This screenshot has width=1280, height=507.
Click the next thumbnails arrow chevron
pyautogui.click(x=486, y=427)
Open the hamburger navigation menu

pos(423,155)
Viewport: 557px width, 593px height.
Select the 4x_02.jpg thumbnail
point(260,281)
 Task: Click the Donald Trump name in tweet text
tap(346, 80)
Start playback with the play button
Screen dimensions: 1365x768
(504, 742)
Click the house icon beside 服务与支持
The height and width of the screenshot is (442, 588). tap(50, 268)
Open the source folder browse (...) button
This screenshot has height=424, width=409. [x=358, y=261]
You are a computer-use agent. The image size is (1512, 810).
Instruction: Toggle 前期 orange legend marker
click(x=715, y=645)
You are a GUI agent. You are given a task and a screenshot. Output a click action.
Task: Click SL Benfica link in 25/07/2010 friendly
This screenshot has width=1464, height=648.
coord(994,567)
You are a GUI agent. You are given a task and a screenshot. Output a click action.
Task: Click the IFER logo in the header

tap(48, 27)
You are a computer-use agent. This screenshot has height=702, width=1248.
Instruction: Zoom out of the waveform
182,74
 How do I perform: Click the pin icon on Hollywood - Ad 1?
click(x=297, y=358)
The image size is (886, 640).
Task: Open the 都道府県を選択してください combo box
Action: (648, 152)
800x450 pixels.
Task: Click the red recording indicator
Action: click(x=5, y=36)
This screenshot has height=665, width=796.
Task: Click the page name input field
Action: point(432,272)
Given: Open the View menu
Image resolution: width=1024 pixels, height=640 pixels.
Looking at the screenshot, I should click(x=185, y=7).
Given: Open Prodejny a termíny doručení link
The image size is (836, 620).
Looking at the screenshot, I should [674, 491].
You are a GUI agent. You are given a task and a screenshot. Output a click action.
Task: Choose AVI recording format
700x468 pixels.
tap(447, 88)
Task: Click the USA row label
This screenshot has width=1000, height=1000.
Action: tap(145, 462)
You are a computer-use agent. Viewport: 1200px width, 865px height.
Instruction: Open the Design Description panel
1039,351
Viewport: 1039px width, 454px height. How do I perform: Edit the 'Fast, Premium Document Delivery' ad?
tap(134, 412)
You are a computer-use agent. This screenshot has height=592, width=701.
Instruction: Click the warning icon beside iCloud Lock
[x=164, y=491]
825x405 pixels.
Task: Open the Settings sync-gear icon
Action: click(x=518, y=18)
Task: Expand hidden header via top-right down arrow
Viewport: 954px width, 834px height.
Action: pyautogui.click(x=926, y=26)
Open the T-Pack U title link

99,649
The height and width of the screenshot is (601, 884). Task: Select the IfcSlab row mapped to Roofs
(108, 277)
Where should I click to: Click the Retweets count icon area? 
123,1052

____

Assigned task> The reply should consist of all the records, repeated exactly.

Exercise response>
This screenshot has width=1280, height=507.
Click the next thumbnails arrow chevron
pyautogui.click(x=486, y=427)
Open the hamburger navigation menu

pos(423,155)
Viewport: 557px width, 593px height.
Select the 4x_02.jpg thumbnail
point(260,281)
 Task: Click the Donald Trump name in tweet text
tap(346, 80)
Start playback with the play button
Screen dimensions: 1365x768
(504, 742)
Click the house icon beside 服务与支持
The height and width of the screenshot is (442, 588). tap(50, 268)
Open the source folder browse (...) button
This screenshot has height=424, width=409. [x=358, y=261]
You are a computer-use agent. The image size is (1512, 810).
Instruction: Toggle 前期 orange legend marker
click(x=715, y=645)
You are a GUI agent. You are given a task and a screenshot. Output a click action.
Task: Click SL Benfica link in 25/07/2010 friendly
This screenshot has width=1464, height=648.
coord(994,567)
You are a GUI agent. You are given a task and a screenshot. Output a click action.
Task: Click the IFER logo in the header

tap(48, 27)
You are a computer-use agent. This screenshot has height=702, width=1248.
Instruction: Zoom out of the waveform
182,74
 How do I perform: Click the pin icon on Hollywood - Ad 1?
click(x=297, y=358)
The image size is (886, 640).
Task: Open the 都道府県を選択してください combo box
Action: (648, 152)
800x450 pixels.
Task: Click the red recording indicator
Action: click(x=5, y=36)
This screenshot has height=665, width=796.
Task: Click the page name input field
Action: point(432,272)
Given: Open the View menu
Image resolution: width=1024 pixels, height=640 pixels.
Looking at the screenshot, I should click(x=185, y=7).
Given: Open Prodejny a termíny doručení link
The image size is (836, 620).
Looking at the screenshot, I should [674, 491].
You are a GUI agent. You are given a task and a screenshot. Output a click action.
Task: Choose AVI recording format
700x468 pixels.
tap(447, 88)
Task: Click the USA row label
This screenshot has width=1000, height=1000.
Action: tap(145, 462)
You are a computer-use agent. Viewport: 1200px width, 865px height.
Instruction: Open the Design Description panel
1039,351
Viewport: 1039px width, 454px height. How do I perform: Edit the 'Fast, Premium Document Delivery' ad?
tap(134, 412)
You are a computer-use agent. This screenshot has height=592, width=701.
Instruction: Click the warning icon beside iCloud Lock
[x=164, y=491]
825x405 pixels.
Task: Open the Settings sync-gear icon
Action: click(x=518, y=18)
Task: Expand hidden header via top-right down arrow
Viewport: 954px width, 834px height.
Action: pyautogui.click(x=926, y=26)
Open the T-Pack U title link

99,649
The height and width of the screenshot is (601, 884). Task: Select the IfcSlab row mapped to Roofs
(108, 277)
Where should I click to: Click the Retweets count icon area? 
123,1052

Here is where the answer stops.